* **Input for this task**
+===+
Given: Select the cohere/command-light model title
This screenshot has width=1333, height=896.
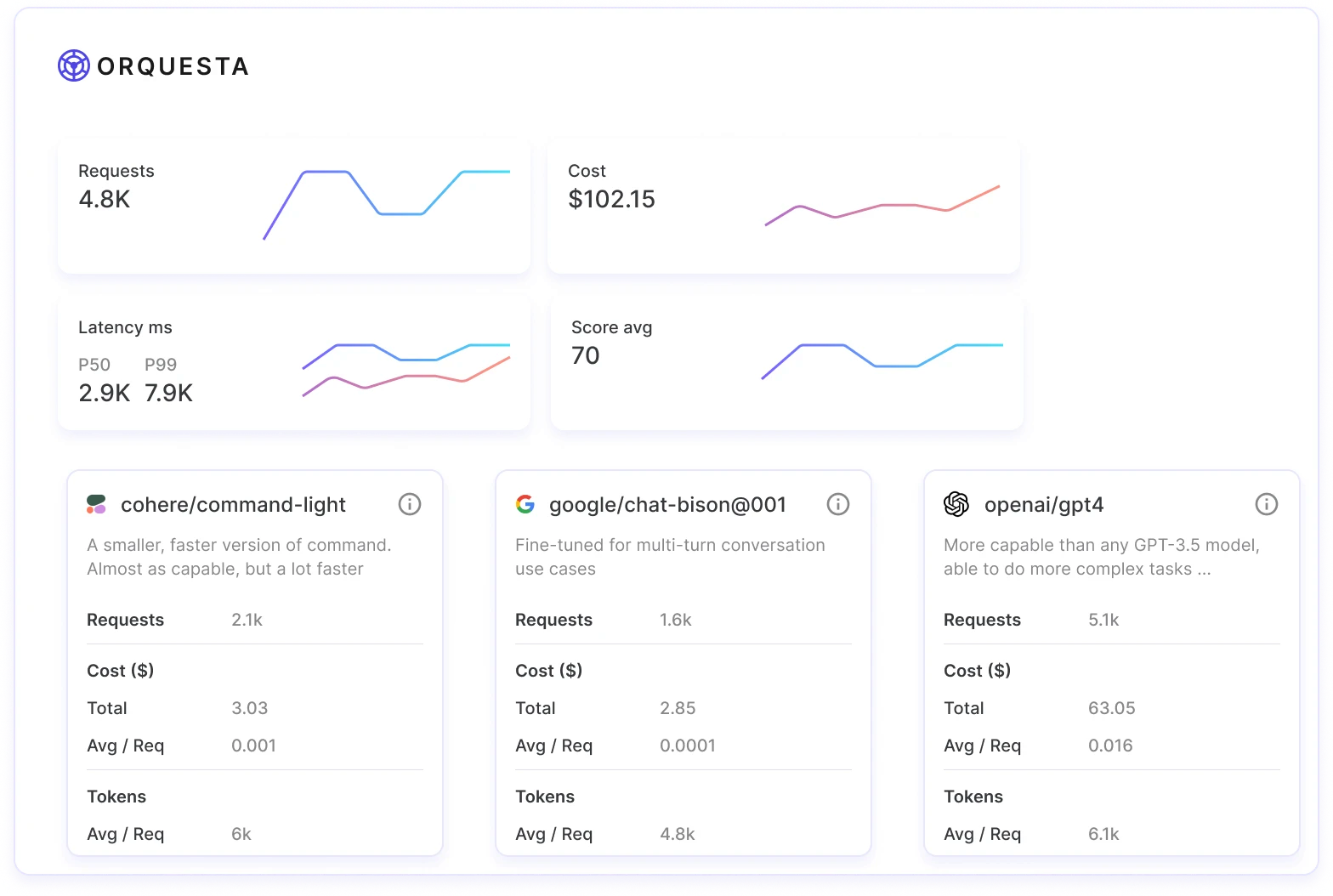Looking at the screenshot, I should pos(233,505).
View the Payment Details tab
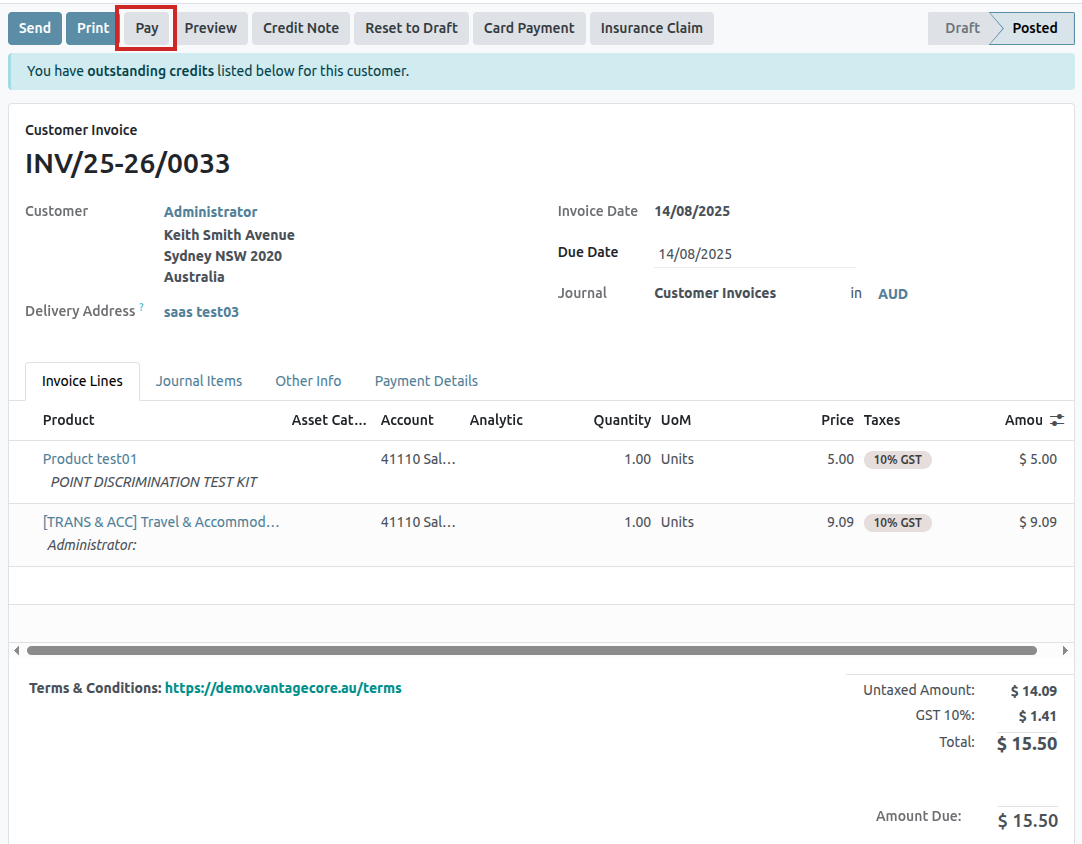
+===+
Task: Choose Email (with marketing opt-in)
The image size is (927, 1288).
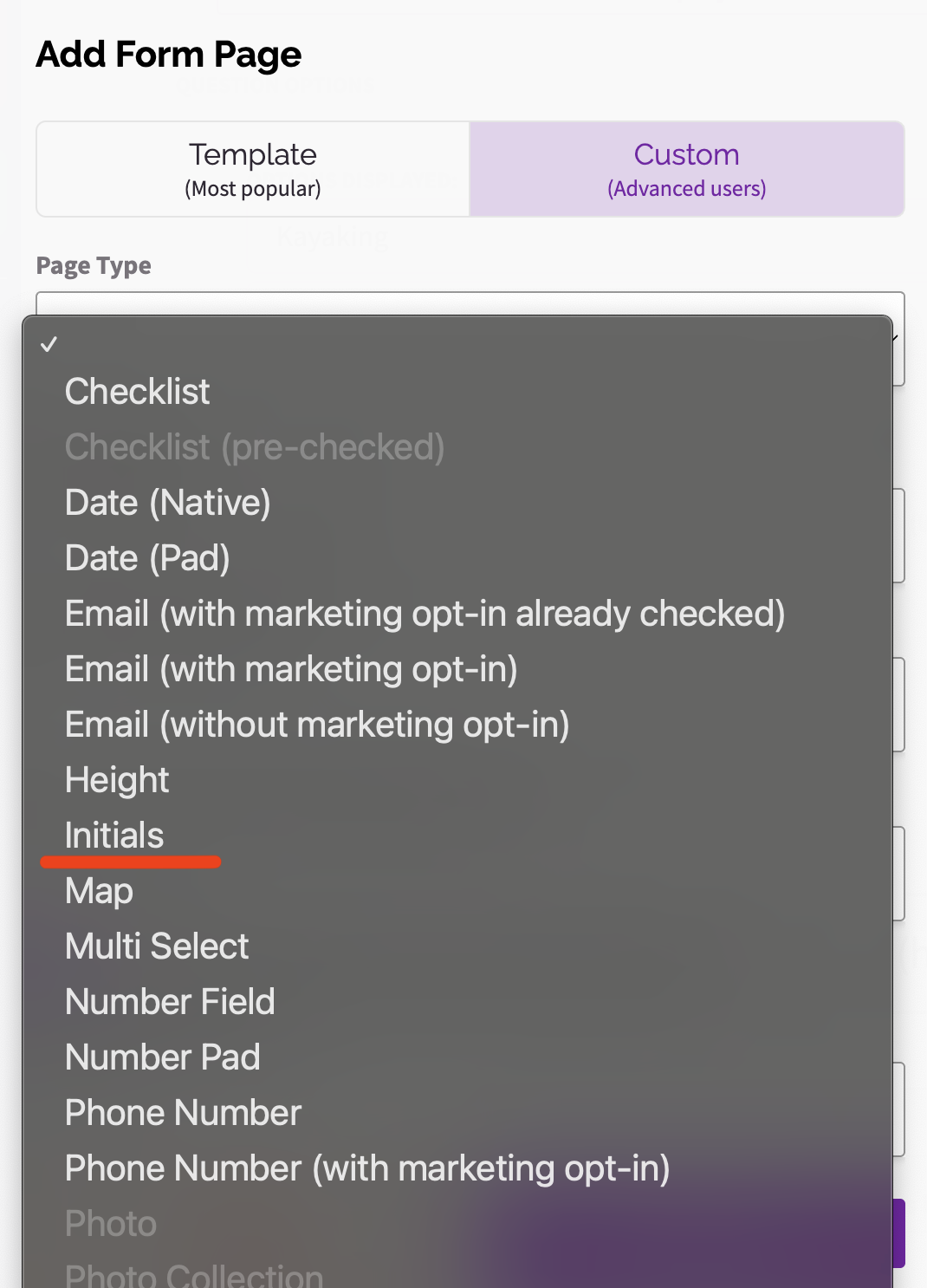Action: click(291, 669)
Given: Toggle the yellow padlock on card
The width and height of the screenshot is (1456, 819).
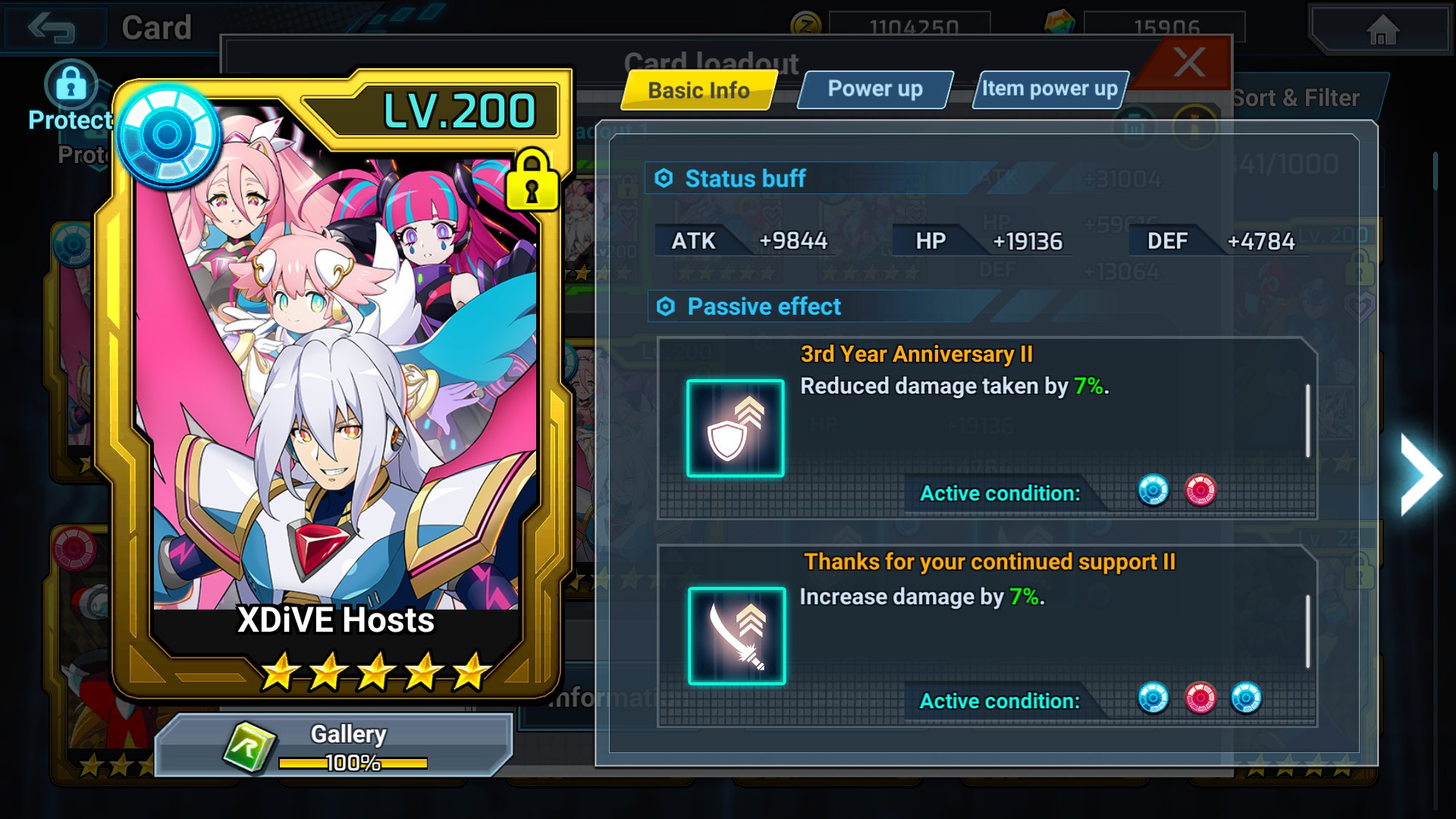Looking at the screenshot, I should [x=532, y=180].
+===+
* **Exercise prompt**
Working from the records above, set down word for word everything from the line containing "Given: Select the" down to the line containing "View the Payment Details tab", ends included, minus the pictures.

* **Response to this exercise**
Given: Select the cohere/command-light model title
This screenshot has width=1333, height=896.
Looking at the screenshot, I should pos(233,505).
View the Payment Details tab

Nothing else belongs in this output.